### WHAT IS REQUIRED
Please transcribe, exactly, the line that contains "Erkeklere Özel (216, 198)" and every line after it to the end of the records, and nothing else.

### DATA FOR THIS TASK
┏━━
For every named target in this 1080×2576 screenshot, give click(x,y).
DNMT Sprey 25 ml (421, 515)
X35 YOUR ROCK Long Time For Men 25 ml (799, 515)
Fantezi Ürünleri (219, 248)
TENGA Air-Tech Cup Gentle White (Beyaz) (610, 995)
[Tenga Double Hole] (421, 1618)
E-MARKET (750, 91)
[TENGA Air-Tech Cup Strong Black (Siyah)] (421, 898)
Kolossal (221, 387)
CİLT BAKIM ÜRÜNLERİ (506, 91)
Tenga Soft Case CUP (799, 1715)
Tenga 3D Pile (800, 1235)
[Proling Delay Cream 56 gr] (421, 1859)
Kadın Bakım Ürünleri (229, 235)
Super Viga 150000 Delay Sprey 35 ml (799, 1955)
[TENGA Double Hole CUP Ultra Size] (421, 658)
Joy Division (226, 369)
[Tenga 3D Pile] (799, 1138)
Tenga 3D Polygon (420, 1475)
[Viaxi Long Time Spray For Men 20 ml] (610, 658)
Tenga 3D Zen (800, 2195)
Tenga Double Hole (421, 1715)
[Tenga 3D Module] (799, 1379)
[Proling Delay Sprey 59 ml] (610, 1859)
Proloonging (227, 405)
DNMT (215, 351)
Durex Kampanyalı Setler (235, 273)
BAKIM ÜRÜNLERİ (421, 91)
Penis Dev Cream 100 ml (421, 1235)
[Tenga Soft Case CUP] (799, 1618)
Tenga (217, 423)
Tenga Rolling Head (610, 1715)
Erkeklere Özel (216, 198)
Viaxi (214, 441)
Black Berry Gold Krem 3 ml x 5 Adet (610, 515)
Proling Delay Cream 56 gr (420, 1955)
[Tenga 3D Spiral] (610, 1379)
┗━━
### TASK RESPONSE
Erkeklere Özel (216, 198)
Viaxi (214, 441)
Black Berry Gold Krem 3 ml x 5 Adet (610, 515)
Proling Delay Cream 56 gr (420, 1955)
[Tenga 3D Spiral] (610, 1379)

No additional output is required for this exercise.